Exercise 1 — Lay out the data entries from the line with "The width and height of the screenshot is (700, 431)." up to and including the line with "[x=672, y=401]" as a Markdown table with the columns Row and Entry line, numbering each row and skipping blank lines.

Quoted text —
Posted on Feb. 5, 2018

There is considerable controversy and uncertainty among practitioners about the new base erosion and antiabuse tax (BEAT) included in the Tax Cuts and Jobs Act (P.L. 115-97). At least two of the main issues involve services and the cost of goods sold. Practitioners could be surprised to learn that a clarification about services in the Senate version of the act might not apply to the final version.

The questions surrounding these two problems were the focus of a lively discussion at the District of Columbia Bar Taxation Community conference on January 25 in Washington. (Prior coverage: Tax Notes Int’l, Jan. 29, 2018, p. 418.) Both involve discerning which taxpayer payments to foreign related parties are excluded from the definition of base erosion payments potentially subject to the BEAT. We believe we can clear up which payments for services are not base erosion right here, right now. But the malleable concept of cost of goods sold — a term probably impossible to nail down in practice, especially now that billions of dollars are on the line — may never have an adequately principled or administrable solution. Discussion of that issue will have to wait for a later article.

Base erosion payments are at the heart of the computation of the BEAT. Loosely speaking, the idea behind the tax is that if a large multinational is operating in the United States and makes a large amount of related-party payments in transactions that are potentially susceptible to aggressive profit shifting — namely royalties, interest, rent, and high-margin service payments to a foreign related party — then those payments may be subject to a new minimum tax. The BEAT is estimated to raise $149.6 billion over the 2018-2027 period, with nearly two-thirds of that amount collected in the last five years (because of an increasing BEAT rate). A more detailed (but far from complete) description of the BEAT can be found in the appendix at the end of this article.

Exercise 2 — Proceed with the article on the base erosion and antiabuse tax, picking up right after its last sentence.

Data entries —
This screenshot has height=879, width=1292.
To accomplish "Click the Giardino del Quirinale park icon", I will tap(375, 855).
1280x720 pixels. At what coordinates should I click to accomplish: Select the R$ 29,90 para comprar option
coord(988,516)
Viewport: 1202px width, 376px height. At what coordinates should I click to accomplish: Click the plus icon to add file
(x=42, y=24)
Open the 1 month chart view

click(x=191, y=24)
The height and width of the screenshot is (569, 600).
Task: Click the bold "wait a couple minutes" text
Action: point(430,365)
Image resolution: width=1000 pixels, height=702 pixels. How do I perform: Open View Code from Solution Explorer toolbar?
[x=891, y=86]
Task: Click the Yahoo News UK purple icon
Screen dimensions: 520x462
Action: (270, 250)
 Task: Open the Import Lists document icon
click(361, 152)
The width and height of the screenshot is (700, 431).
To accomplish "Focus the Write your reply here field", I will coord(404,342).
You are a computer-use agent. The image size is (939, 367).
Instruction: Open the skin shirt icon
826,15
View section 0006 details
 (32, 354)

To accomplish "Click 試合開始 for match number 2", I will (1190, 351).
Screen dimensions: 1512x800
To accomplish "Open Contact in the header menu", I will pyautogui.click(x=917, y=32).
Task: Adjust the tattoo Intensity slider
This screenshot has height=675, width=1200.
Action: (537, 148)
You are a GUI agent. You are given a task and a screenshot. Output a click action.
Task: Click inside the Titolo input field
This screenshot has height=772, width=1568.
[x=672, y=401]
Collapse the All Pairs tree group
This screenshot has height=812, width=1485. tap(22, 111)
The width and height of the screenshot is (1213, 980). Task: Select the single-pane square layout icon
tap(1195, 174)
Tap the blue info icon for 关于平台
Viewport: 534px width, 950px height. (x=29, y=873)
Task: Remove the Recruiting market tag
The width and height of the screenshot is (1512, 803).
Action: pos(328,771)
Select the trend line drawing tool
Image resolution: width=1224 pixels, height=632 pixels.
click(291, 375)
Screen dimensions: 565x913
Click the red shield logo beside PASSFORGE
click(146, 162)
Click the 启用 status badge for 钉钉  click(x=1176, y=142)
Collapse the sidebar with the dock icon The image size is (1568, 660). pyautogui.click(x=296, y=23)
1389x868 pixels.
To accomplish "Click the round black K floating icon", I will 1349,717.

Reply 1 —
| Row | Entry line |
|---|---|
| 1 | The width and height of the screenshot is (700, 431). |
| 2 | To accomplish "Focus the Write your reply here field", I will coord(404,342). |
| 3 | You are a computer-use agent. The image size is (939, 367). |
| 4 | Instruction: Open the skin shirt icon |
| 5 | 826,15 |
| 6 | View section 0006 details |
| 7 |  (32, 354) |
| 8 | To accomplish "Click 試合開始 for match number 2", I will (1190, 351). |
| 9 | Screen dimensions: 1512x800 |
| 10 | To accomplish "Open Contact in the header menu", I will pyautogui.click(x=917, y=32). |
| 11 | Task: Adjust the tattoo Intensity slider |
| 12 | This screenshot has height=675, width=1200. |
| 13 | Action: (537, 148) |
| 14 | You are a GUI agent. You are given a task and a screenshot. Output a click action. |
| 15 | Task: Click inside the Titolo input field |
| 16 | This screenshot has height=772, width=1568. |
| 17 | [x=672, y=401] |

Reply 2 —
Excluded Services

Probably because certain service transactions were not considered a major source of base erosion, the Senate decided to exclude them from suspect base erosion payments. Conveniently for drafters, regulations finalized in 2009 provided a definition of those services. The regulations provide that in some circumstances taxpayers can account for controlled services transactions at cost without a markup (reg. section 1.482-9(b)). (This safe harbor was advantageous to multinationals that wanted to minimize high-taxed profits in the United States and whose U.S. operations included the provision of a significant amount of services for foreign related parties. Multinationals that were overseeing substantial payments from the United States to foreign related parties, especially to affiliates in low-tax jurisdictions, would ignore the safe harbor and make the extra effort required in justifying a markup on services.)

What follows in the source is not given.